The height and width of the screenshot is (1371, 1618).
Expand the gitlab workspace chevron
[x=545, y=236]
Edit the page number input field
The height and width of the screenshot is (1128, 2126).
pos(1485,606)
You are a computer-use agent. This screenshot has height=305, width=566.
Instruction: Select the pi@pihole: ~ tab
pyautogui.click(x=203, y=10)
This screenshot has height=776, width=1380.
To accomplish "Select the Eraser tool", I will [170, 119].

Task to complete -> Print, word for word, the lines of the listing that begin at the line containing "You are a computer-use" and continue through the final line of the listing, including both of those lines.

Exercise output ->
You are a computer-use agent. This screenshot has height=305, width=566.
Instruction: Select the pi@pihole: ~ tab
pyautogui.click(x=203, y=10)
This screenshot has height=776, width=1380.
To accomplish "Select the Eraser tool", I will [170, 119].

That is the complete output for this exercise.